Every line below that carries the word "computer" needs to be copied.

(RECORDS Opens)

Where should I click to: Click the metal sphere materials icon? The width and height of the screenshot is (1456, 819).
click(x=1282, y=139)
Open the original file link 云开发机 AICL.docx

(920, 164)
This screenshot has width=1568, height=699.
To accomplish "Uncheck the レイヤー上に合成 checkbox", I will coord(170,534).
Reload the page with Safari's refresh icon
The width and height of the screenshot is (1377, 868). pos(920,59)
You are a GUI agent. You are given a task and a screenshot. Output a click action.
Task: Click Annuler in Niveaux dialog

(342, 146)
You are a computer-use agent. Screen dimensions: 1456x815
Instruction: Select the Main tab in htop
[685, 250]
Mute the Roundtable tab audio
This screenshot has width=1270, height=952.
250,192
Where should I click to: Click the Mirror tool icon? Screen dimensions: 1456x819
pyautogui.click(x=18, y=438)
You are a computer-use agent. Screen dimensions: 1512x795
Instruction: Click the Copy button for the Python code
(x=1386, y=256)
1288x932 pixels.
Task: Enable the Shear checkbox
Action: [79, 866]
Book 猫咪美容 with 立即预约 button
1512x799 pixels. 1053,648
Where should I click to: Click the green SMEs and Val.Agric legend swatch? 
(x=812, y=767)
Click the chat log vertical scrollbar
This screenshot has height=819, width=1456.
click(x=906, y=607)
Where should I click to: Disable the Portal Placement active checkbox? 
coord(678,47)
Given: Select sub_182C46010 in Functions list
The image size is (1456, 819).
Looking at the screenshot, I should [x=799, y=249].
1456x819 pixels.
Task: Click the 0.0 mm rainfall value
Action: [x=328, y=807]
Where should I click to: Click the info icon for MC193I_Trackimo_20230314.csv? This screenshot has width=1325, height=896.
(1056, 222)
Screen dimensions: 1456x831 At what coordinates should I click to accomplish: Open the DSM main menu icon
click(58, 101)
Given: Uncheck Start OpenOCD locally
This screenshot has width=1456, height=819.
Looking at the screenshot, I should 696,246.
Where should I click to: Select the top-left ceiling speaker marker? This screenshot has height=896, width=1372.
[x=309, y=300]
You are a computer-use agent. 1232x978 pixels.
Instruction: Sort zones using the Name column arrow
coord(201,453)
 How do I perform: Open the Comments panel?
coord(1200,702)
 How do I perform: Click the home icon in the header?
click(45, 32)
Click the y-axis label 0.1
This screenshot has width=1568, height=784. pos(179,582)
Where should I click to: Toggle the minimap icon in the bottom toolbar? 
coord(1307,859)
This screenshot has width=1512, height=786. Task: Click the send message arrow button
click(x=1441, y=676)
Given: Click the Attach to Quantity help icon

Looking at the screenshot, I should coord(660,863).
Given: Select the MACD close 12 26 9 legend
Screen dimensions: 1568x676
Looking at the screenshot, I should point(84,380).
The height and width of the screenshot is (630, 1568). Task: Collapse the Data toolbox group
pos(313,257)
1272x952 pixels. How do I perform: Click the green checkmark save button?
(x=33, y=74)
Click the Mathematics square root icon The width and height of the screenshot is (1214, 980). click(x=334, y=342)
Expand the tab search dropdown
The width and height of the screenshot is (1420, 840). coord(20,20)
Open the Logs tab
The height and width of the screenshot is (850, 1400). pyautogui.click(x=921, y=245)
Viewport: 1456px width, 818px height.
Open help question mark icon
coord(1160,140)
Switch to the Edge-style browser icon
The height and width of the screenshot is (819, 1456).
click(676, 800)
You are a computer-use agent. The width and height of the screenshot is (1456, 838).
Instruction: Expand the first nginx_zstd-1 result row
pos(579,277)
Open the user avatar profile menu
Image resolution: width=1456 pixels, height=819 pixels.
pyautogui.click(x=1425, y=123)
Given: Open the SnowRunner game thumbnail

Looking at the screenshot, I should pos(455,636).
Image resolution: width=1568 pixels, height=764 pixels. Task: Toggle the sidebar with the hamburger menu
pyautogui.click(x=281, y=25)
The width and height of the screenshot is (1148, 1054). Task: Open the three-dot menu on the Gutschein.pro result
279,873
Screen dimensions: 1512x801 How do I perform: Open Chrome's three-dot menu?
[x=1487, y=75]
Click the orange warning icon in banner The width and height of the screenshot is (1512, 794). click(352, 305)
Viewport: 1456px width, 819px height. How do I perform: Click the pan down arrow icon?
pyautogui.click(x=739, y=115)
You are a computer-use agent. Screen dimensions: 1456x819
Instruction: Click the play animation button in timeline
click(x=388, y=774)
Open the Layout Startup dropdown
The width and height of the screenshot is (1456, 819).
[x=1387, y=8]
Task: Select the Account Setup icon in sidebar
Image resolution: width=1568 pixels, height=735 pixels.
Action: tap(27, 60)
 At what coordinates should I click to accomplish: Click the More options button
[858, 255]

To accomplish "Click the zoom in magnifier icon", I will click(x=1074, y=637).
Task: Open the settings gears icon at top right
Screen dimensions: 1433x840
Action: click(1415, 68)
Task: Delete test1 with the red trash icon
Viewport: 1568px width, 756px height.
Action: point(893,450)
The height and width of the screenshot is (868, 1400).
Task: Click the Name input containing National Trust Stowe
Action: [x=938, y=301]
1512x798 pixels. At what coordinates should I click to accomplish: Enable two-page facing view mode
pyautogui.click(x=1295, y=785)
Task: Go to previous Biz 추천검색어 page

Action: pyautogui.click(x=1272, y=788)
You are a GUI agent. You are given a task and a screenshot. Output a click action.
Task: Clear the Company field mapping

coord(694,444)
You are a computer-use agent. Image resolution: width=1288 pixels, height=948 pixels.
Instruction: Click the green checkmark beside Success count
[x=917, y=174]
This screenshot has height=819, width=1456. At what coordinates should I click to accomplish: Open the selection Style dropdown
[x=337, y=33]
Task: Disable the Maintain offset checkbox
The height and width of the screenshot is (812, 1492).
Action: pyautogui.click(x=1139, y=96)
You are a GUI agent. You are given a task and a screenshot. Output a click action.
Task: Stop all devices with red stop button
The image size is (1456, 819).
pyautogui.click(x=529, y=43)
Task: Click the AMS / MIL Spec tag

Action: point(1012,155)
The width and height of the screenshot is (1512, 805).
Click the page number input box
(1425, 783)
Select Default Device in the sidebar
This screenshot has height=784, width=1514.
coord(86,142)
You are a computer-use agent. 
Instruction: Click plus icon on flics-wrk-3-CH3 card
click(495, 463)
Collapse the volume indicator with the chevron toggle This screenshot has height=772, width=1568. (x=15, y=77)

(RECORDS Closes)

__RESPONSE FOR THIS EXERCISE__:
You are a computer-use agent. Screen dimensions: 1456x815
You are a computer-use agent. Screen dimensions: 1512x795
You are a computer-use agent. 1232x978 pixels.
You are a computer-use agent. The width and height of the screenshot is (1456, 838).
You are a computer-use agent. Screen dimensions: 1456x819
You are a computer-use agent. Image resolution: width=1288 pixels, height=948 pixels.
You are a computer-use agent. 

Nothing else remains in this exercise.